Exercise directions:
Take the lines from the one containing "You are a computer-use agent. Viewport: 492px" through the final line below and restate them exactly. Omit the pictures.

Records shown:
----------------------------------------

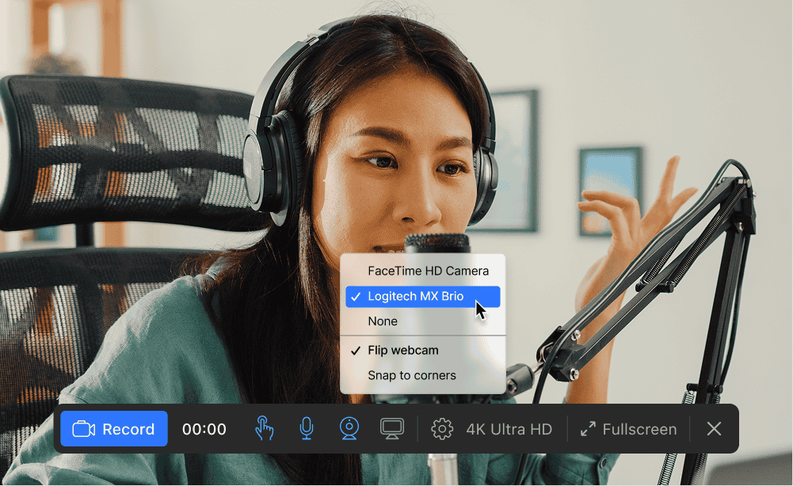
Task: Enable Snap to corners option
Action: click(412, 375)
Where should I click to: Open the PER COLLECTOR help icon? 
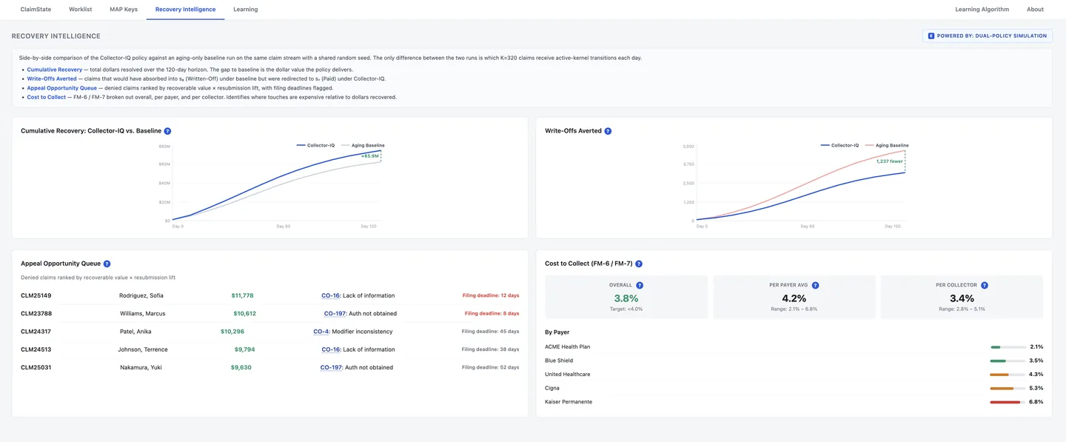985,285
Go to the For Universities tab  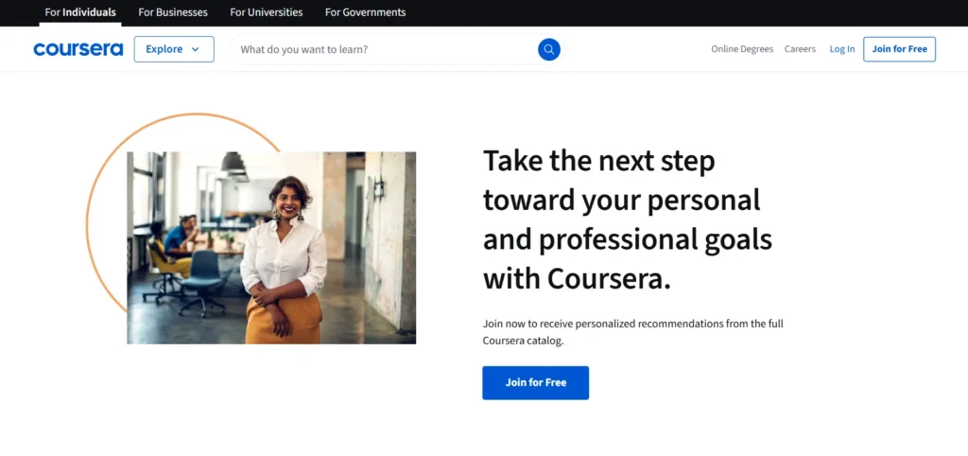coord(267,12)
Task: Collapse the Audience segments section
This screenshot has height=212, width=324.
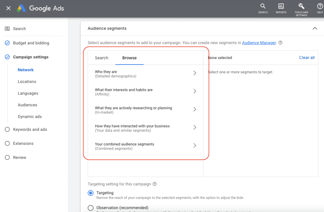Action: pos(315,29)
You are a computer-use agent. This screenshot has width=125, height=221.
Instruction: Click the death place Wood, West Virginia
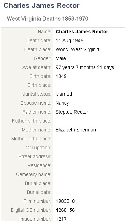[x=78, y=49]
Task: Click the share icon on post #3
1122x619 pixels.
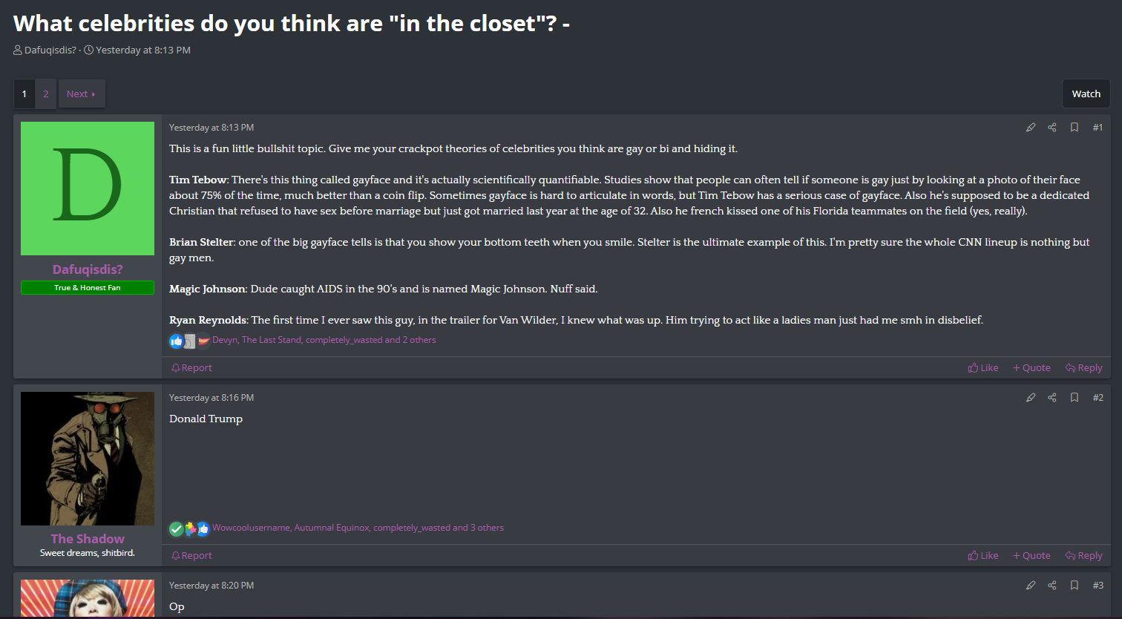Action: (x=1052, y=586)
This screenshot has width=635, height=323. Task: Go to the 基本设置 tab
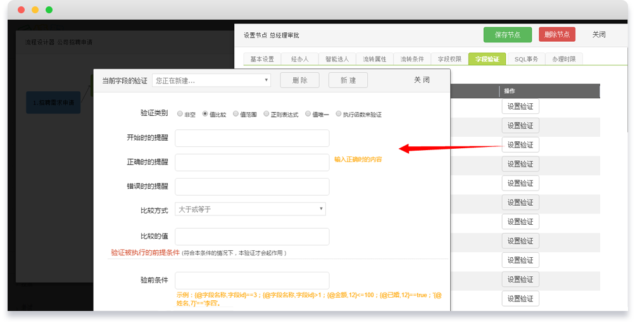[262, 59]
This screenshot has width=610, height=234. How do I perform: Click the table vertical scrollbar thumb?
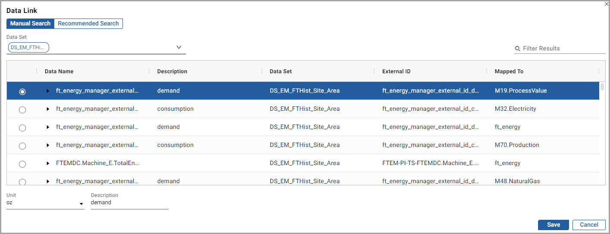(x=602, y=87)
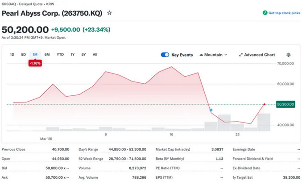
Task: Show year-to-date with YTD tab
Action: 60,55
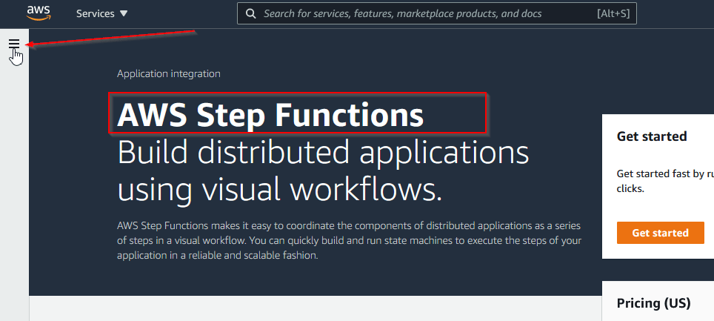Click the collapsed left sidebar strip
Image resolution: width=714 pixels, height=321 pixels.
click(x=14, y=185)
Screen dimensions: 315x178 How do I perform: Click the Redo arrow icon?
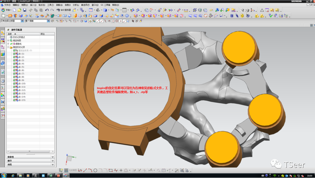coord(52,11)
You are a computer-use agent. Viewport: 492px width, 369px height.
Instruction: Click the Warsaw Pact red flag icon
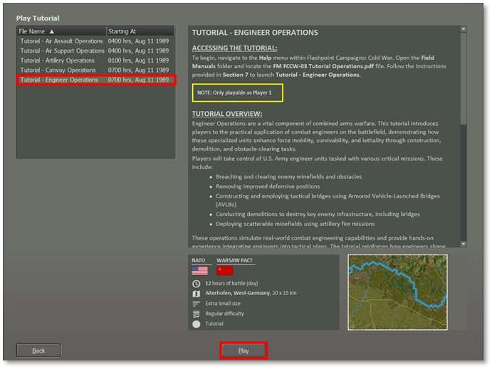225,271
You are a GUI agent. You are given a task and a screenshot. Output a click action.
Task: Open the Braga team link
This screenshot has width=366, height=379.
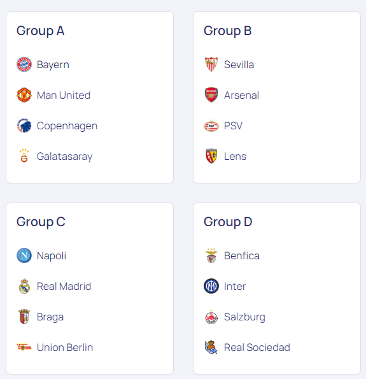41,317
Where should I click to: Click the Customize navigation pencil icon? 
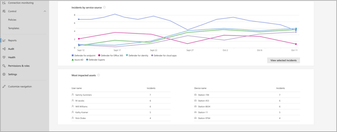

----------------------------------------

Solved problem:
You are a computer-use agent. Viewport: 492px width, 369px height.
Instruction: Click the Warsaw Pact red flag icon
225,271
You are a GUI agent. You are given a task and a screenshot. Output a click action.
Task: Open the Braga team link
This screenshot has width=366, height=379.
41,317
Where should I click to: Click the Customize navigation pencil icon? 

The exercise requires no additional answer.